- **THE PROBLEM**
Look for "Instruction: Click the length" in the entries below. Write out that line and all later lines exactly, ending with the final one.

Data excerpts:

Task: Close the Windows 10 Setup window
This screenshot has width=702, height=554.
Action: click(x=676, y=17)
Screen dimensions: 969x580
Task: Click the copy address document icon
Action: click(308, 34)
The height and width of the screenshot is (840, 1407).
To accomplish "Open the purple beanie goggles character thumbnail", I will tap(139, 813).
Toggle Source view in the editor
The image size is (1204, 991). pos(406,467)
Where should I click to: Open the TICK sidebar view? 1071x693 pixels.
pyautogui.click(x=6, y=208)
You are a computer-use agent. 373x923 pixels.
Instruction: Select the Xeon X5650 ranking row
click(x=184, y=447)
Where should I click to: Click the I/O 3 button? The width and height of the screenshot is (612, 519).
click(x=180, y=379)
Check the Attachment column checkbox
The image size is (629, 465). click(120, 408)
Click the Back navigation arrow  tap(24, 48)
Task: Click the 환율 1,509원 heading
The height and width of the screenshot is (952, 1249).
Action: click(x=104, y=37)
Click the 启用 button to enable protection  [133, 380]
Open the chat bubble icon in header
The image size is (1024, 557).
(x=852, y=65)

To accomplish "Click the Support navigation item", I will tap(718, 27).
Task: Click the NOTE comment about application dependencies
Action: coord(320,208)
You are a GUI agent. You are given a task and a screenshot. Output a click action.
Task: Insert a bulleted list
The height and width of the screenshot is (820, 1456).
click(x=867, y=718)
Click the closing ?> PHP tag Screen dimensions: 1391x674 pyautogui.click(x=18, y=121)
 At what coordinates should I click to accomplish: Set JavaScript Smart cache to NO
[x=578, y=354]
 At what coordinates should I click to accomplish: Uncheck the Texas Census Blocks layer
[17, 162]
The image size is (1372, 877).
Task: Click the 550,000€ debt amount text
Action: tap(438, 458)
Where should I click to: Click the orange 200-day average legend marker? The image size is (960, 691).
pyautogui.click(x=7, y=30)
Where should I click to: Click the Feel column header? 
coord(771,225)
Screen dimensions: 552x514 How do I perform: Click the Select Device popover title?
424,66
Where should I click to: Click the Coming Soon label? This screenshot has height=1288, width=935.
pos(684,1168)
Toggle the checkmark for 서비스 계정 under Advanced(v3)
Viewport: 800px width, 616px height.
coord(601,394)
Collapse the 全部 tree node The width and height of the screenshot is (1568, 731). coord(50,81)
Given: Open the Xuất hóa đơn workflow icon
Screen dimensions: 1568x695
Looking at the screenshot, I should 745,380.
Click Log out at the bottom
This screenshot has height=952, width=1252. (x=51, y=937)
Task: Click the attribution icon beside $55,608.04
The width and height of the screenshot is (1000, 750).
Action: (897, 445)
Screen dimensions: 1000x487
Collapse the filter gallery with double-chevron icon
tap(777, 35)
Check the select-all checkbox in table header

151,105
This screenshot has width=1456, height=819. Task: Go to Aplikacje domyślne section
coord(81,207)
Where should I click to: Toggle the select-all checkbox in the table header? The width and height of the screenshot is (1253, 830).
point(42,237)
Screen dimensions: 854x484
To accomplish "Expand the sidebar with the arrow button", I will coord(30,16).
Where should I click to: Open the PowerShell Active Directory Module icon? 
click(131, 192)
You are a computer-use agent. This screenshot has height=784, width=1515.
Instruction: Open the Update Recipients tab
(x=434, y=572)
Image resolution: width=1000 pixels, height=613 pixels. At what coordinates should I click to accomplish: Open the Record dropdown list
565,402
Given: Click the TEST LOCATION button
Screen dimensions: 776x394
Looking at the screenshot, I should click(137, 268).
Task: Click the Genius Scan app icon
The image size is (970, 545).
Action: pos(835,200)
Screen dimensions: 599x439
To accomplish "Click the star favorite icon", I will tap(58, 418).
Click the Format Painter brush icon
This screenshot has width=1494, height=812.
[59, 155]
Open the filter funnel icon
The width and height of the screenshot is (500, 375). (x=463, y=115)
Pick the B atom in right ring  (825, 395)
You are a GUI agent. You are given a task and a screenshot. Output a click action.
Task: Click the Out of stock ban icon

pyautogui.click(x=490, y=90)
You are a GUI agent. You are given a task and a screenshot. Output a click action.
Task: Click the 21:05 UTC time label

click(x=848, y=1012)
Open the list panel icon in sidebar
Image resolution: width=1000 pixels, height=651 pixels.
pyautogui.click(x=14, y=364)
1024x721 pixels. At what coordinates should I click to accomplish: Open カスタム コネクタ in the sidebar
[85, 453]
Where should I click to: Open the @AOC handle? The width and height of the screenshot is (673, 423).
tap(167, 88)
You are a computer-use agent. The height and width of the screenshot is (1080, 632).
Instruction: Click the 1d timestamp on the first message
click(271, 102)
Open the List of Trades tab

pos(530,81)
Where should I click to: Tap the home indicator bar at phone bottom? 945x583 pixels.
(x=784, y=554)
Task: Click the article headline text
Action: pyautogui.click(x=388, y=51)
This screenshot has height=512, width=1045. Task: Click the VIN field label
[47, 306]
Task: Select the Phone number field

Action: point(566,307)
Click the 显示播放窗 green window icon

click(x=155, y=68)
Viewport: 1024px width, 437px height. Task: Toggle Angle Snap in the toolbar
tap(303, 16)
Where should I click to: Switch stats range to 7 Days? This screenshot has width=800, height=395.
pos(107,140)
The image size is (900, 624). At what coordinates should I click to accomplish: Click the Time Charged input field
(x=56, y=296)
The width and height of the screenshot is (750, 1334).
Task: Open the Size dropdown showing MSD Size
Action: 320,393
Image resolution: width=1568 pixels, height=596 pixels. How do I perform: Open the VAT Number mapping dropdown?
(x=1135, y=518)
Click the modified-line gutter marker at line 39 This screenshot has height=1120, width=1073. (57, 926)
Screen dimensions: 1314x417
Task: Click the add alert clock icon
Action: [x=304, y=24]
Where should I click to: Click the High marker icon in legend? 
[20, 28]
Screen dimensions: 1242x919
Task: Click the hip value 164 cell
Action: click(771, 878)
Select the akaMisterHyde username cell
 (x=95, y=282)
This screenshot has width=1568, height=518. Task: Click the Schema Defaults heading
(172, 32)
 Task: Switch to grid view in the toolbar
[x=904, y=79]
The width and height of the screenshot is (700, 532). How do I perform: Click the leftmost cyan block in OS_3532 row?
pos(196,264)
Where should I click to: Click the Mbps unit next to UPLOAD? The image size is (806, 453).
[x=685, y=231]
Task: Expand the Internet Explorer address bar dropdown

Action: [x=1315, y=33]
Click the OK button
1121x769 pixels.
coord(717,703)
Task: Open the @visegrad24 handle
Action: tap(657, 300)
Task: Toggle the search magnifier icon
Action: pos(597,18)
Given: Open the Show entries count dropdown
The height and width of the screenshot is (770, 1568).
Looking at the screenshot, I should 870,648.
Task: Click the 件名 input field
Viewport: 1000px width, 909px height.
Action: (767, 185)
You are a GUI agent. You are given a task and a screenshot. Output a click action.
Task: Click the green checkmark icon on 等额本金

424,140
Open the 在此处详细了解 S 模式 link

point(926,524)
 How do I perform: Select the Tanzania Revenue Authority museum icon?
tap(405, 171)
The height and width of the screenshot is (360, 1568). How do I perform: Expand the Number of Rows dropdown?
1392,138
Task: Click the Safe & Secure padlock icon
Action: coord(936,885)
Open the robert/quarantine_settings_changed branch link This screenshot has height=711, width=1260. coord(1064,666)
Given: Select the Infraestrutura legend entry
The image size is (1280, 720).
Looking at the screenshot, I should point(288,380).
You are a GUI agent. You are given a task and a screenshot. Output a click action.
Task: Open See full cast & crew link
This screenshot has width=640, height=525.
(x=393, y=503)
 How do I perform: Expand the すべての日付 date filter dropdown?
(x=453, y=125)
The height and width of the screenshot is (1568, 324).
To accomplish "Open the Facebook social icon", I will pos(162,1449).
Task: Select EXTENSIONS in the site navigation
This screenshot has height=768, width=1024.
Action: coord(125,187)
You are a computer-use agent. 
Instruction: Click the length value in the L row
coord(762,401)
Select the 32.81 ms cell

- **OUTPUT BELOW**
Instruction: Click the length value in the L row
coord(762,401)
Select the 32.81 ms cell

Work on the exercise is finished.